This step-by-step survival guide should be used strictly when encountering outraged turkeys this November. For centuries in the United States, the human population and the turkey population have been rivals. This Thanksgiving, let it be our goal not to plump ourselves on their juicy, delectable meat, but to assuage relations between turkeys and human folk by learning the best way to approach them.
If you should be a person of bad luck and so happen to stumble upon a turkey, treat the situation as a fire drill: remain calm, do not panic, analyze the situation. Refraining from showing fear is the first step to friendship. Appear calm and relaxed. If a mob of enraged, rioting turkeys is gathering to request civil rights, casually fortify your doors and windows. If you are not in the proximity of shelter, I would suggest revisiting Halloween and becoming Usain Bolt. If you cannot get to safety, your only hope for survival is to make peace with your uninvited guests by adhering to the following steps:
Do not present yourself as a patron of Thanksgiving. Put all things remotely related out of sight. Remember: “Happy Thanksgiving” is “Happy Death Day” for these turkeys.
If the turkey is gazing in your general direction, make eye contact. However, do NOT stare at the turkey until it lifts its pellet eyes to yours. Think of it this way: if you stare at a person for an extensive amount of time, that person will become uncomfortable. If you gaze at the turkey this way, you will make it panic. As a substep, consider also plastering across your face a modest, mellow grin. Do not overdo this grin or you will appear to the turkey to be one the Grinch’s long-lost relatives.
Assuming you have successfully made eye contact with the turkey, and assuming that the turkey has examined you, that turkey will do one of two things: 1) He will decide that you are a loathsome creature and deduce that you are, indeed, the Grinch’s long-lost relative who showed up to celebrate too early this year. In that case, he will proceed to attack. 2) He will decide that you are a queer creature, but not loathsome. The turkey will be slightly suspicious because of your species, and for this reason, he will keep a safe distance.

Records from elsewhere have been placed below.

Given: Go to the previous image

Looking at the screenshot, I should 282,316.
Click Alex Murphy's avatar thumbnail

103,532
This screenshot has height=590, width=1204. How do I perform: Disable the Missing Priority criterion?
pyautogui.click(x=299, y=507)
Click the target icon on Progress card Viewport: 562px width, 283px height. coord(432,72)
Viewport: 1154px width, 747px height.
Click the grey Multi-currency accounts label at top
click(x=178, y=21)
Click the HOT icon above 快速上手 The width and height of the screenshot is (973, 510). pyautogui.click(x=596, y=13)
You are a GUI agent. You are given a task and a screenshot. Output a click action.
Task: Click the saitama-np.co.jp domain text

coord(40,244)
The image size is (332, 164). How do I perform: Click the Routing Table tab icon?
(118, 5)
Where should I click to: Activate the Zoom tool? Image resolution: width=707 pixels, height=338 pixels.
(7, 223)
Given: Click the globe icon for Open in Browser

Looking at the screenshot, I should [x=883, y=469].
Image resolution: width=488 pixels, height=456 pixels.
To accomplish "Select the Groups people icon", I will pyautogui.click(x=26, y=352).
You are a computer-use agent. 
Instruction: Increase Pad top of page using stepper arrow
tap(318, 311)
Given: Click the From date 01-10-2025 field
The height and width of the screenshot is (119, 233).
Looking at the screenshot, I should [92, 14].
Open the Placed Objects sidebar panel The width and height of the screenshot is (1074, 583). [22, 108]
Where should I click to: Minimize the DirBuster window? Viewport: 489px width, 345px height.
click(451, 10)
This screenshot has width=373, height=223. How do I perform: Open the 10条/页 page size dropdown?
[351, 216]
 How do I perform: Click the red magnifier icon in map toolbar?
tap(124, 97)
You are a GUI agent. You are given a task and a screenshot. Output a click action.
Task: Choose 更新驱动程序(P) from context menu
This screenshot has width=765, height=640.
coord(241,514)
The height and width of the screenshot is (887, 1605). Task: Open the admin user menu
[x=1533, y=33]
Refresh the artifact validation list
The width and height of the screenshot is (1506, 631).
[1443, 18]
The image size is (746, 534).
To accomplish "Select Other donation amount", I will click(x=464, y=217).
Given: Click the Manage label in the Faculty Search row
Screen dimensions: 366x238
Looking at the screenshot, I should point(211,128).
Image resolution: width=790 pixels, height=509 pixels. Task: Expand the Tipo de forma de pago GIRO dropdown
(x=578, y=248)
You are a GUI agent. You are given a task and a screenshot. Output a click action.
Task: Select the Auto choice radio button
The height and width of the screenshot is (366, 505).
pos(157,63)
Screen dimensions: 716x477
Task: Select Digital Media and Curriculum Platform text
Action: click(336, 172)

If the turkey pursues you, recognize that you have reached a low point in your life and begin running.
If the turkey does not pursue you, you can proceed to make peace with his kind. Take modest, quiet steps in the general direction of the turkey. If the turkey does anything sudden, pause and take two steps backward. If the turkey begins to pursue you, refer to step four for assistance.
If you somehow end up five feet in range of the turkey, do not break eye contact.
Attempt to speak the language of turkeys. Unfortunately, there are currently no language courses that specialize in Turkey, so throat a few “gobble-gobbles,” hoping they convey the right message. Use hand gestures if necessary.
If you should be a person of exceptional bad luck and you say something that upsets the turkey, refer to step four. If you should be a person of exceptional good luck, the turkey will exchange a few “gobble-gobbles” perhaps inquiring about the weather, and it will depart. If this happens, congratulations, you are a symbol of diplomacy for our species and should feel free to help yourself to seconds of the delicious meal placed before you this Thanksgiving.
(Warning: approaching a turkey can be life-threatening and fatal. If you ever, in the rare circumstance, stumble upon a turkey, please contact your local animal control and DO NOT adhere to the steps listed above).